How to Write a Handbook Techs Use

Tom Shuster’s employees answer their own questions by reading

It sounds like just another throwaway motivational mantra, but Tom Shuster and his staff take the phrase “Can do, will do, done!” seriously and have followed it to become the little service company that could. With only six technicians on staff, Shuster's Your Electrical Connection finished second among electrical, plumbing, and HVAC service contractors in a 2005 nationwide customer satisfaction survey — less than four years after his fleet of service trucks first hit the streets of Kalamazoo, Mich.

And Shuster believes it was his employee handbook that helped him do so much with so few employees. “It made me stop and think about my company,” he says. “It made me organize myself and commit to standards that would help us be the type of company I wanted to have.”

Tom Shuster wrote the book on setting reasonable standards for a successful service company.

Put it in writing. Before he put his company's policies down on paper, Shuster constantly found himself repeating the rules for everything from compensation to termination. And with 18 employees — 12 of whom work for Tom Shuster Electrical, his commercial construction and maintenance company — fielding questions was a time-consuming task. But not only did the lack of written company commandments waste time, it gave his employees the wrong impression. “[Without a handbook] it appears that you're responding to things as they happen,” he says. “Even if you're not thinking about it off the top of your head, it still looks like you are.”

So he gave himself and his office manager a six-month deadline, and he stuck to it (for the most part). He worked on it a little each day, reminding himself that even though it took away from the time needed to run the business, it was an investment that would ultimately eliminate those unnecessary and redundant questions.

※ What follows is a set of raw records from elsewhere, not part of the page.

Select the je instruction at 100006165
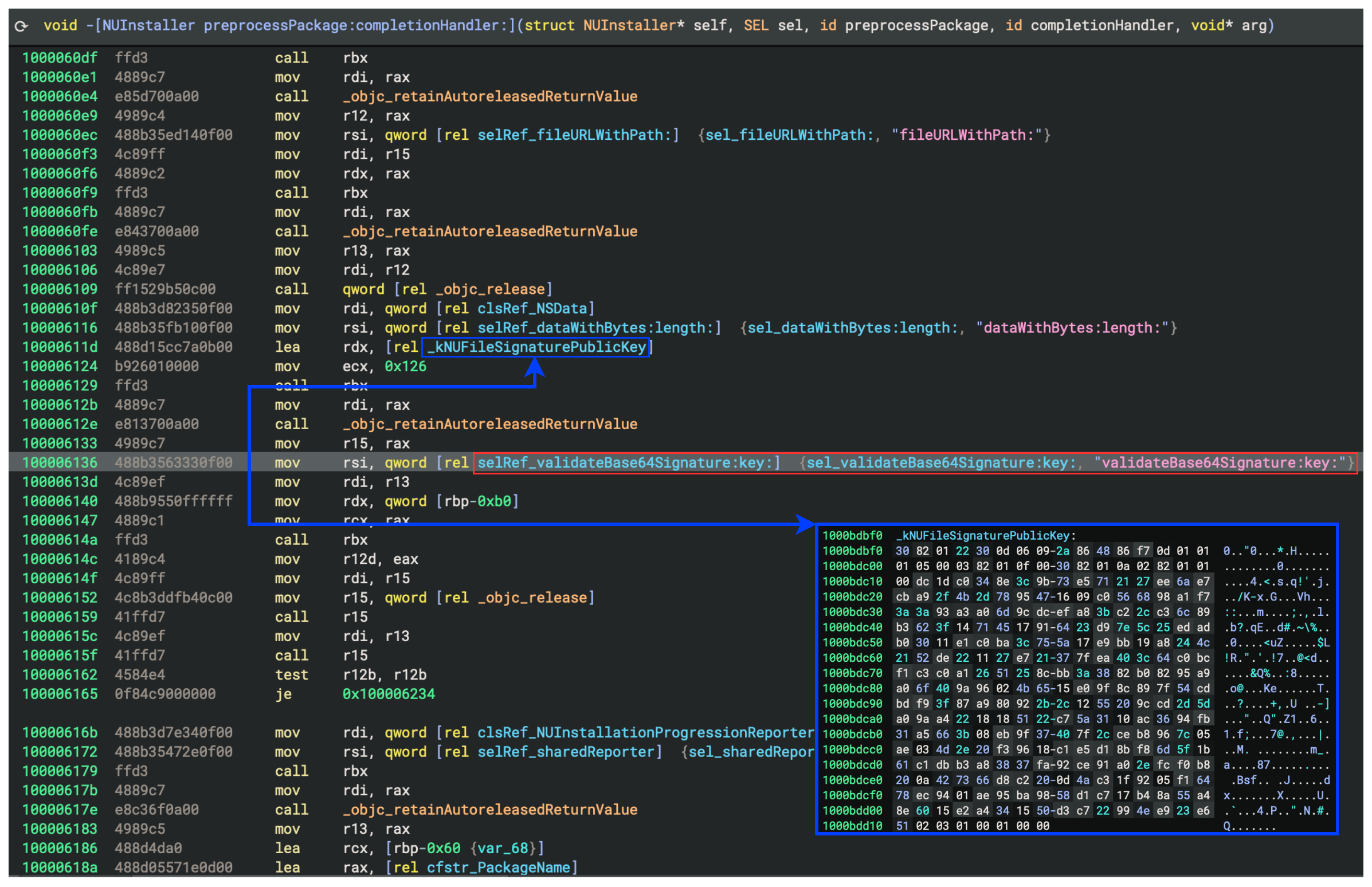 [283, 694]
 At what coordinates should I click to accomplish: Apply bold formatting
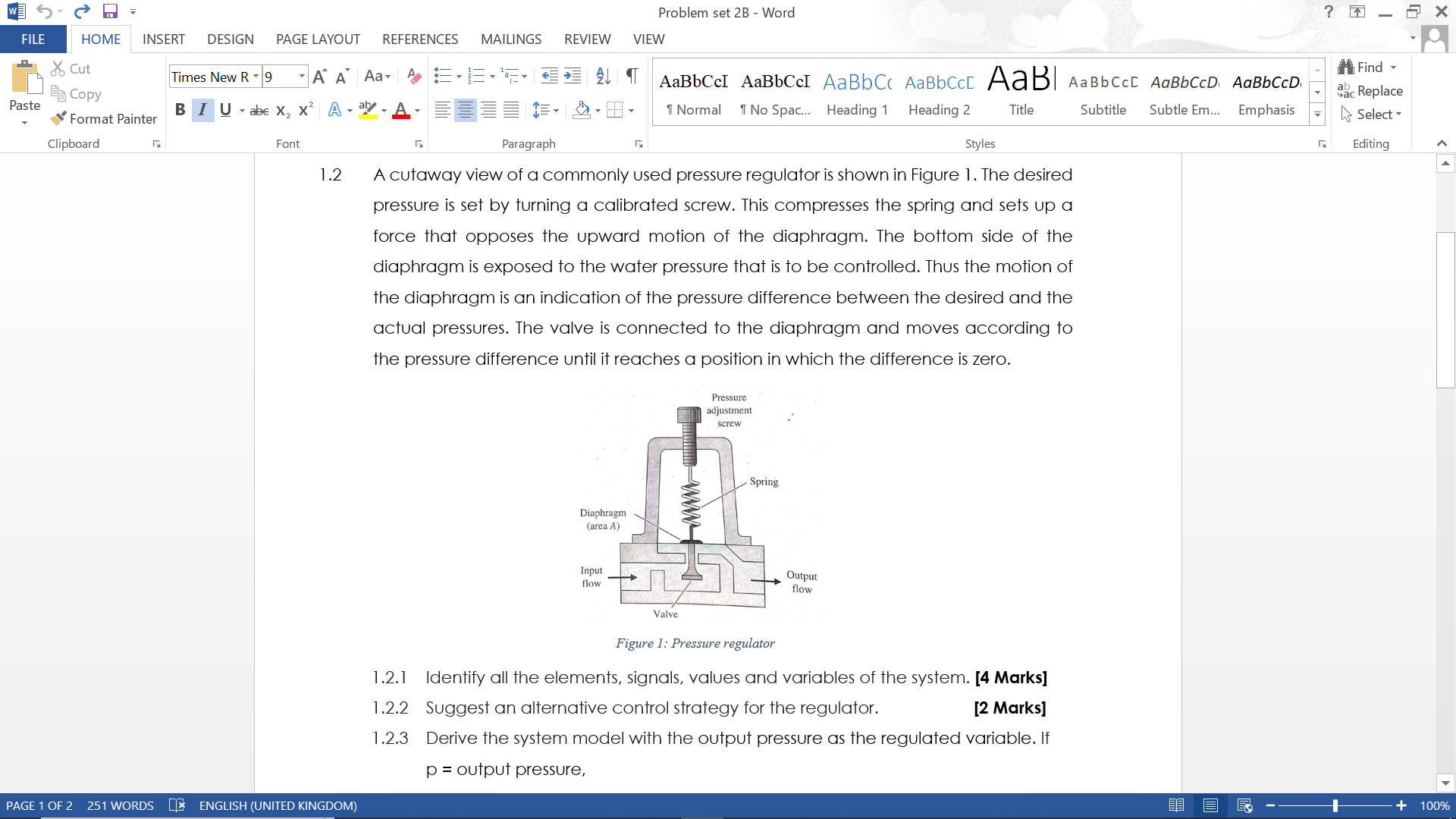[x=180, y=110]
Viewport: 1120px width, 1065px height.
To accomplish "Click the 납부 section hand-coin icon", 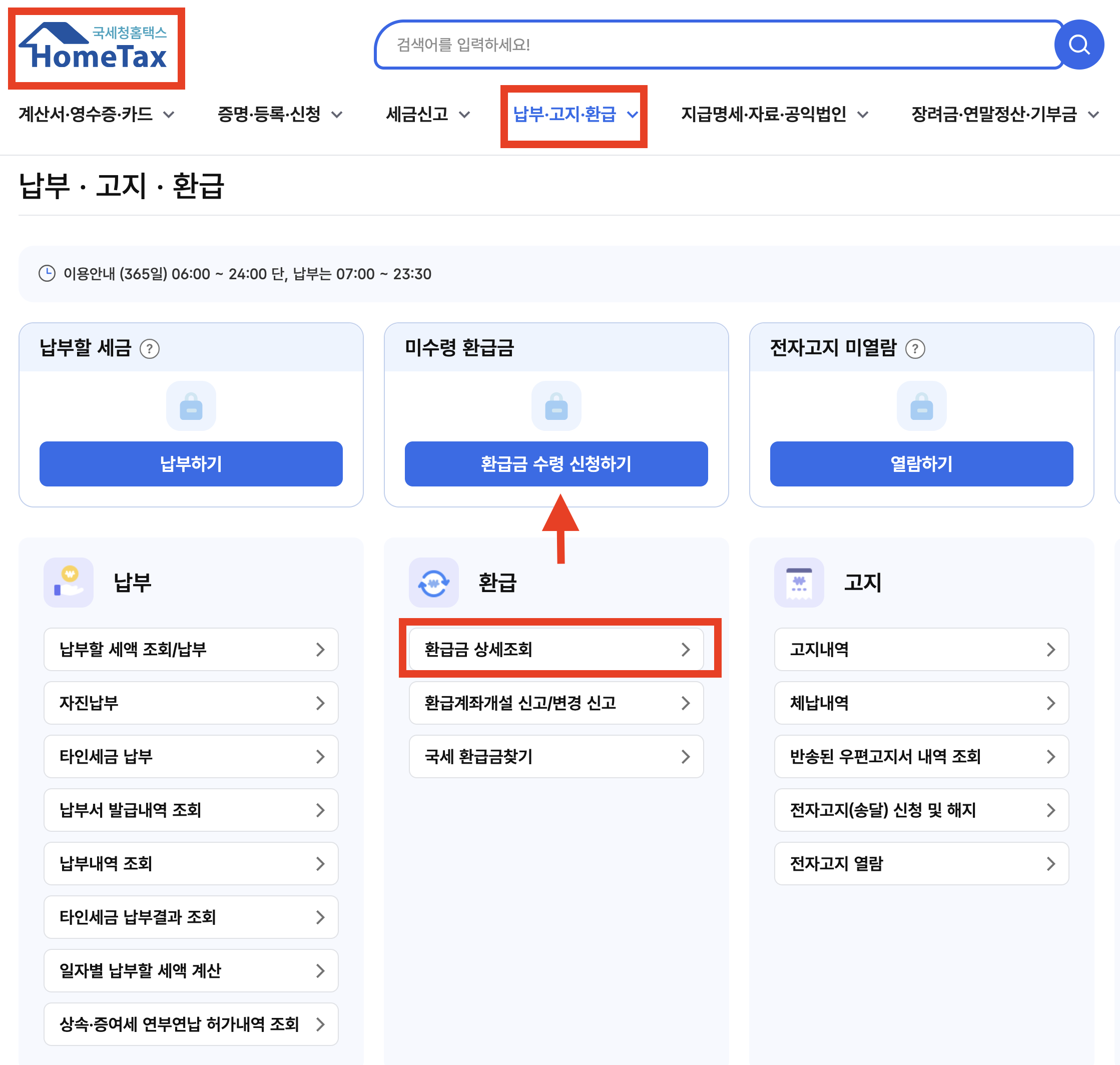I will coord(69,583).
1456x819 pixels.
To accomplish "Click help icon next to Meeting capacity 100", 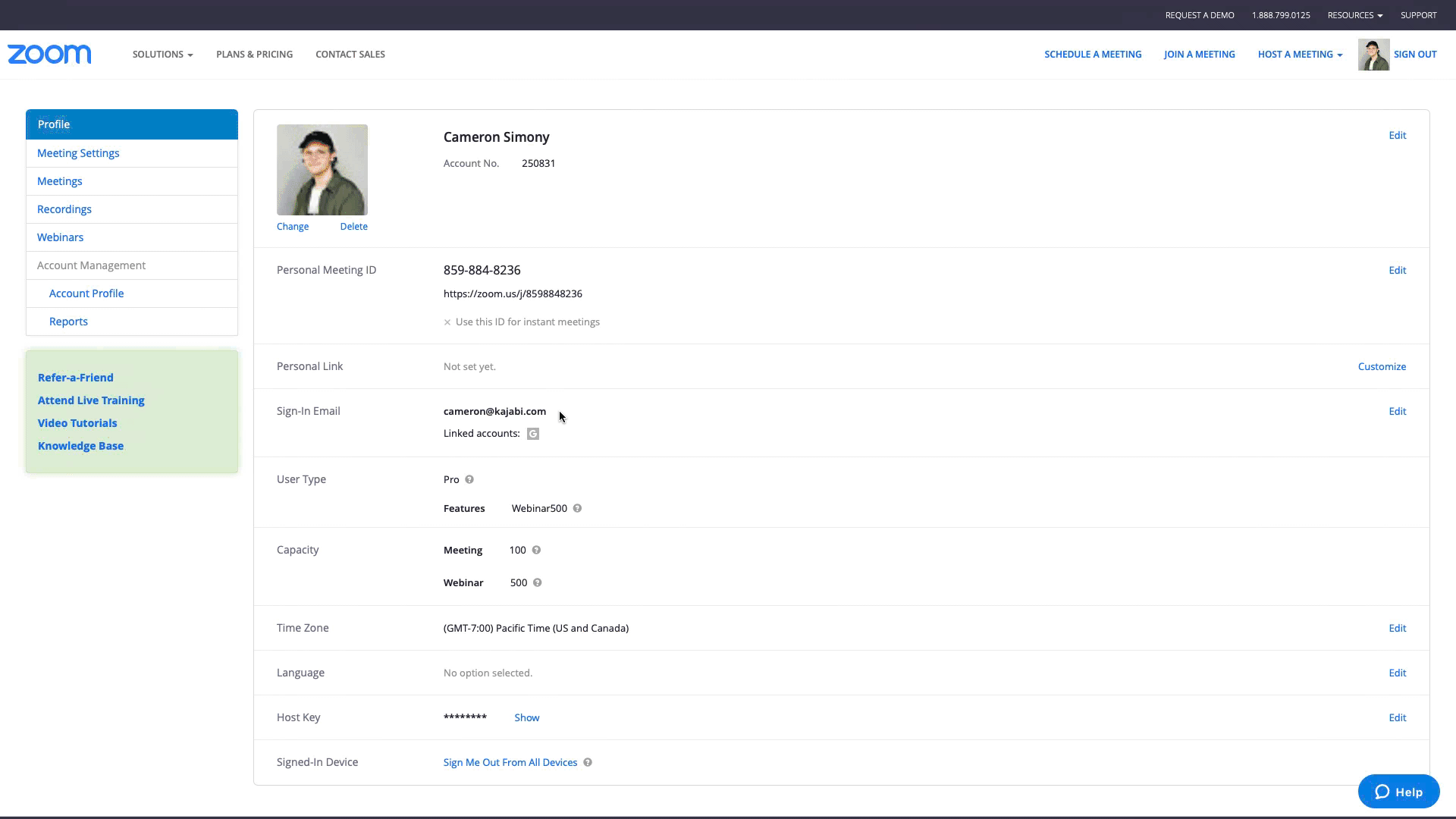I will [x=536, y=550].
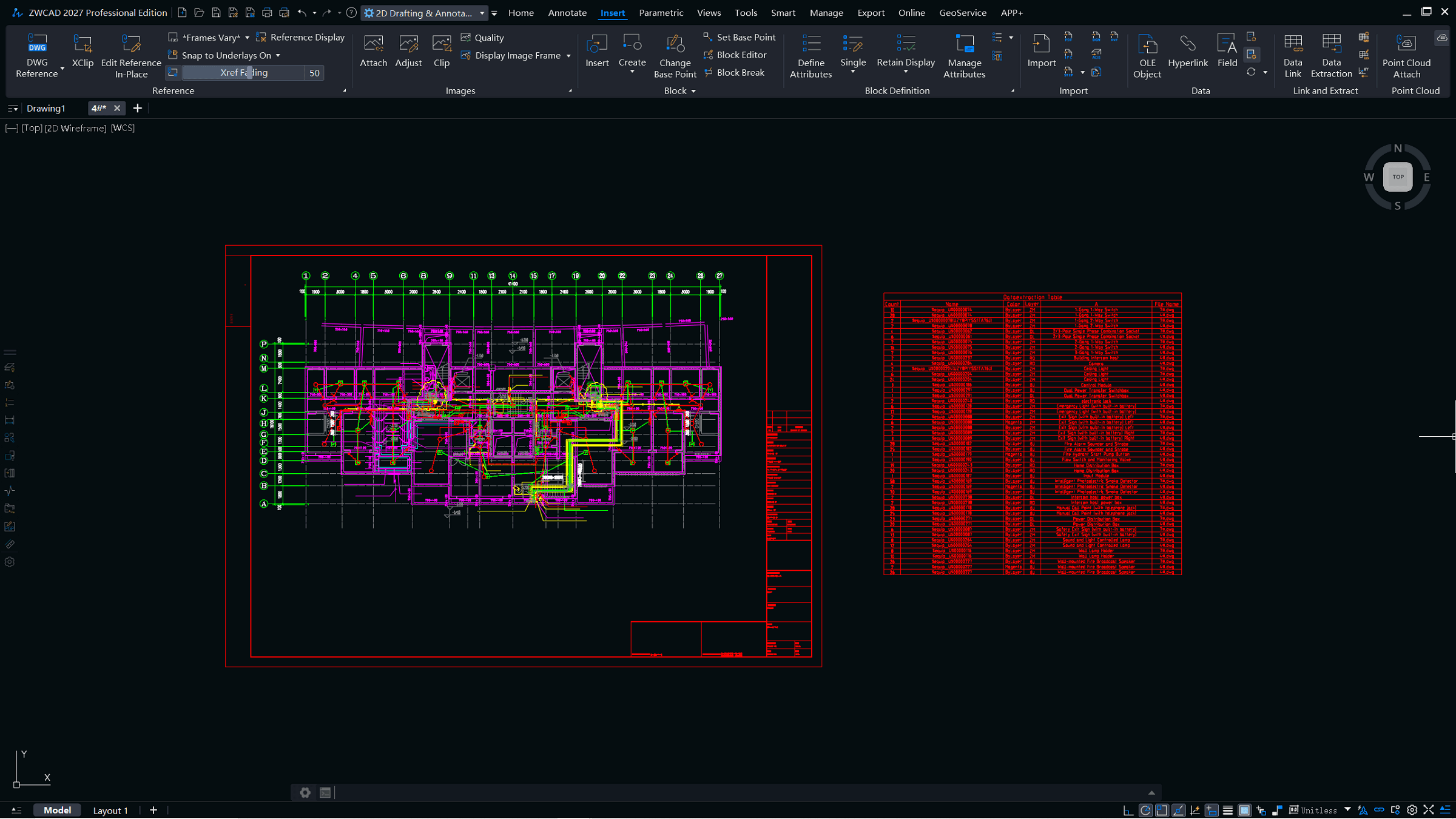Switch to the Annotate ribbon tab
Screen dimensions: 1456x819
point(567,13)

Having never written a handbook before, Shuster started by gathering all the resources he could find. He consulted several generic templates he found on the Internet and then moved on to real-life handbooks written for other companies. (He studied more than just electrical service company handbooks — manufacturing and retail manuals were fair game as well.) Once he'd amassed enough reference material, he got to work reviewing it all, taking note of the things he liked and tossing the things he didn't.

The common denominator to all of them? State and federal employment laws that all employers must communicate to their teams. Equal opportunity statements and sexual harassment statutes don't make for page-turning reading material, but they're at the top of the list of “gotta-haves.” “A handbook is the perfect place to put those,” Shuster says. “Otherwise, you end up with a wall full of pieces of paper with these employment laws.”

With the legal obligations out of the way, he moved on to the rules that would build the foundation for the kind of business he wanted to run. He approached every requirement or guideline in his handbook as a method for carrying out the company's mission statement (“Treat every customer in such a way that when the transaction is complete, the customer tells someone else how great it was”). No subject was overlooked — from grooming to dealing with unhappy customers — but Shuster was careful to steer clear of specifics. While some of the handbooks he reviewed were detail-heavy and weighed in at 300 pages, his had a tight focus and ended up one-fifth as long (Sidebar). “It's comprehensive because it has the things it needs to set the guidelines for the company, but we tried to write it so people could use it,” he says.

That reader-friendly quality was partly the result of Shuster's willingness to accept employee input. In fact, instead of worrying that it might undermine his authority, he often went looking for it. The popularity of cell phones and push-to-talk phones forced him to address their effects on jobsite efficiency, but instead of handing out a my-way-or-the-highway decree, he used a by-the-techs-for-the-techs approach to draft the rules for acceptable use. Because they had the chance to weigh in, they had less to complain about once it went into effect. “They're the people who have to put it to use outside the office, so you want it to be something they're comfortable with — something that speaks to them but also speaks from them,” he says.

Even at 59 pages, Your Electrical Connection's handbook took Shuster and his office manager seven months to write (he missed his deadline — it happens), and it's still evolving. Just like any growing company, Shuster says a good handbook is never complete. It's a good idea to build in flexibility, but you'll have to update it occasionally, too. And every time you do, it's another chance to look at your company and decide if it represents your core values. “I think a lot of small businesses are afraid that if they write down their rules, they're stuck with them,” he says. “But things change, and in the long run it's a good thing because you and your employees know what your company stands for.”




Sidebar: Three Mistakes That Will Hurt Your Handbook

  • Looks can kill — The most important part of the handbook is what it says, so if you get caught up in making it pretty, you'll miss the point. “Graphics and formatting and beautiful stuff just clutter it up and get you away from what it's really about,” Shuster says.

  • Get to the point — You want to set the ground rules, but don't drown yourself in the details. A dense handbook is intimidating and less likely to be read, and specifics make it hard to adapt to change. “It's not a document that needs to dot every I and cross every T,” Shuster says.

  • Legal aid — Policies that deal with state and federal employment statutes make up a large piece of any handbook, but they can put you on the wrong side of the law if your wording isn't just right. Have a lawyer review your requirements to make sure you didn't misinterpret the rules when you translated the legalese.